A Python API that returns the 20 brightest celestial objects (stars, planets, moons) visible above the horizon at any given location and time.
- Accurate Sky Calculations: Uses PyEphem for precise astronomical calculations
- Flexible Location & Time: Accepts latitude, longitude, and optional time parameters
- Comprehensive Object Coverage: Includes planets, stars, Jupiter's Galilean moons, and the Moon/Sun
- Automatic Timezone Detection: Estimates timezone based on coordinates
- RESTful API: Built with FastAPI for easy integration
- Full Documentation: Interactive Swagger UI and ReDoc documentation included
- Python 3.9+
- pip or conda
- Clone the repository:
git clone <repository-url>
cd sky-objects- Create a virtual environment:
python -m venv .venv
source .venv/bin/activate # On Windows: .venv\Scripts\activate- Install dependencies:
pip install -r requirements.txtStart the development server:
python -m uvicorn app.main:app --reload --host 0.0.0.0 --port 8000The API will be available at http://localhost:8000
- Swagger UI: http://localhost:8000/docs
- ReDoc: http://localhost:8000/redoc
Get the 20 brightest celestial objects above the horizon at a specified location and time.
Query Parameters:
latitude(required): Latitude in decimal degrees (-90 to 90)longitude(required): Longitude in decimal degrees (-180 to 180)time(optional): Time in ISO format (YYYY-MM-DDTHH:MM:SS). Defaults to current UTC time if not provided.
Response:
{
"location": {
"latitude": 40.7128,
"longitude": -74.0060,
"coordinates": "40.712800, -74.006000"
},
"time_used": "2026-01-11T15:51:27.325717-05:00",
"timezone_info": "America/New_York",
"objects": [
{
"name": "Jupiter",
"type": "planet",
"magnitude": -2.52,
"altitude": 3.08,
"azimuth": 180.45,
"right_ascension": "2h 34m 56.3s",
"declination": "+15° 12' 34\"",
"is_above_horizon": true,
"distance": 5.123
},
...
],
"total_objects_found": 8
}Response Fields:
name: Common name of the celestial objecttype: Type of object (planet, star, moon, sun)magnitude: Apparent brightness (lower = brighter). Magnitude -1 is brighter than magnitude 1altitude: Height above horizon in degrees (0 to 90)azimuth: Direction from North (0-360 degrees, clockwise)right_ascension: Celestial coordinate (hours/minutes/seconds format)declination: Celestial coordinate (degrees/minutes/seconds format)is_above_horizon: Boolean indicating if object is visible above horizondistance: Distance in Astronomical Units (AU) - only for planets
Health check endpoint for monitoring API availability.
Response:
{
"status": "healthy",
"timestamp": "2026-01-11T20:51:27.325717"

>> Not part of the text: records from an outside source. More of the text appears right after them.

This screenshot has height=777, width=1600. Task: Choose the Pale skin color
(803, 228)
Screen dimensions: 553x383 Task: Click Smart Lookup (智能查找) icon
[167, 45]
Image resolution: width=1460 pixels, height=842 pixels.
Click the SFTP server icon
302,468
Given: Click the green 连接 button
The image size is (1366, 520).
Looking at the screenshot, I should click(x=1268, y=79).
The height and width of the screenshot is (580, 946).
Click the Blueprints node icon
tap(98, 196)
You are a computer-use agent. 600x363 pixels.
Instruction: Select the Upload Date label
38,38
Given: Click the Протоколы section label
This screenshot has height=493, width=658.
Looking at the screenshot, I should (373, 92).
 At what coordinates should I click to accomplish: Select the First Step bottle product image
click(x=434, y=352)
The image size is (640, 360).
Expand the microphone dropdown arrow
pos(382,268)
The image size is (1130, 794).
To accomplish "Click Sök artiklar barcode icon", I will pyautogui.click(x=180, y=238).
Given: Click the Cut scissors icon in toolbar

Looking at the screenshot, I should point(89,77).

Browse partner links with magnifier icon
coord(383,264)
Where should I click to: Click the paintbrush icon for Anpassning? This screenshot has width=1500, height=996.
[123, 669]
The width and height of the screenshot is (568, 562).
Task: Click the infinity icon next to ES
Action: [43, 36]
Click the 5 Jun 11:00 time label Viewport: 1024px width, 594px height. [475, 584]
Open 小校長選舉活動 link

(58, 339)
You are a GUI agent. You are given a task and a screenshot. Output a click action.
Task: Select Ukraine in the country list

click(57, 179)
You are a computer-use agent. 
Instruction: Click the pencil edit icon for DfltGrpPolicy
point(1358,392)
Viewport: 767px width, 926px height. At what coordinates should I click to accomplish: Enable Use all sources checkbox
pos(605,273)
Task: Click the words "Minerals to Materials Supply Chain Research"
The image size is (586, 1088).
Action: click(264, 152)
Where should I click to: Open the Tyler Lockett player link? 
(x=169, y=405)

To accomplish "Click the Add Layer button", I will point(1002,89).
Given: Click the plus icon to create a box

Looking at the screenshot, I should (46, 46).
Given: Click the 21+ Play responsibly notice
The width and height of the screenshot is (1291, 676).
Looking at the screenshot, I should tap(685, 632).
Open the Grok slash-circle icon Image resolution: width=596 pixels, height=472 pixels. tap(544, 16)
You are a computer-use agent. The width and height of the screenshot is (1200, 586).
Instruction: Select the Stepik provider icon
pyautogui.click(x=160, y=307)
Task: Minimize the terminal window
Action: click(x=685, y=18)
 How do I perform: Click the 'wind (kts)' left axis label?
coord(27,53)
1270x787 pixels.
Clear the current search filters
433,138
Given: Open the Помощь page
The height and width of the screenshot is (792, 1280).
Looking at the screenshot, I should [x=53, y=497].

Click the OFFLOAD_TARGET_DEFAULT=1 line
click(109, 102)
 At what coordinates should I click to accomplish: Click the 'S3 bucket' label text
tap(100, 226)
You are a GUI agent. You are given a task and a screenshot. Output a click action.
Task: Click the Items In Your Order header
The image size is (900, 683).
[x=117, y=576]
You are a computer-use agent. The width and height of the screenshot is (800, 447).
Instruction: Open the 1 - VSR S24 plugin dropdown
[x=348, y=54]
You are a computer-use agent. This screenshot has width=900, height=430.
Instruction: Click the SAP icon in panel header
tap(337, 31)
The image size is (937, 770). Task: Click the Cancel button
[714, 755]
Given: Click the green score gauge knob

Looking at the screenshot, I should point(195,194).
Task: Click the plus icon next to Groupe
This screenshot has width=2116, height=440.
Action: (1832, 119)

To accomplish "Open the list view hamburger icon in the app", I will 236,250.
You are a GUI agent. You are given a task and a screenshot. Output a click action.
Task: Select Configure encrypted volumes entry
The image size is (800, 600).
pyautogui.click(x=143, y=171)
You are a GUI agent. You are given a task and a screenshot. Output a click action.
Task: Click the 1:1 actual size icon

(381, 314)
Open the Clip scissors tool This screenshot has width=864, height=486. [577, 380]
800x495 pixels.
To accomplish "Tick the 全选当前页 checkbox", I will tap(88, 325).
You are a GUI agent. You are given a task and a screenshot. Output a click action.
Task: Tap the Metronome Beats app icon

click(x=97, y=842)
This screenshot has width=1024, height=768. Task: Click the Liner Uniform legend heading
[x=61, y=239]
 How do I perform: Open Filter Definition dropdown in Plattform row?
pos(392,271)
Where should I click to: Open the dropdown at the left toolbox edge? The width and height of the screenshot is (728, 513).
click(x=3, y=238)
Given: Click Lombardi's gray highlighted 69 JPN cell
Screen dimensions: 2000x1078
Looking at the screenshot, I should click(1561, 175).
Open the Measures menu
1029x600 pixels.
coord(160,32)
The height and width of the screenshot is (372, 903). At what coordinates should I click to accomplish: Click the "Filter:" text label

}Root endpoint with API information.
Response:
{
"message": "Bright Celestial Objects API",
"version": "1.0.0",
"endpoints": {
"GET /api/bright-objects": "Get brightest celestial objects at a location",
"GET /docs": "API documentation",
"GET /redoc": "Alternative documentation"
}
}The API includes the following types of objects:
- Mercury
- Venus
- Mars
- Jupiter
- Saturn
- Uranus
- Neptune
- Sun
- Moon
- Jupiter's Galilean Moons: Io, Europa, Ganymede, Callisto
Including:
- Sirius (brightest star in the sky)
- Canopus
- Arcturus
- Vega
- Capella
- And many others...
The magnitude scale indicates brightness. Lower (more negative) magnitudes mean brighter objects.
Examples:
- Sun: -26.74 (brightest)
- Moon: -12 to -10 (varies with phase)
- Venus: -4.5 to -3 (brightest star-like object)
- Jupiter: -2 to 2 (varies with position)
- Sirius: -1.46 (brightest star)
- Human eye limit: ~6 (darkest visible)
The angle above the horizon (0° = horizon, 90° = zenith directly overhead). Objects below 0° altitude are below the horizon and not visible.
The compass direction (0° = North, 90° = East, 180° = South, 270° = West).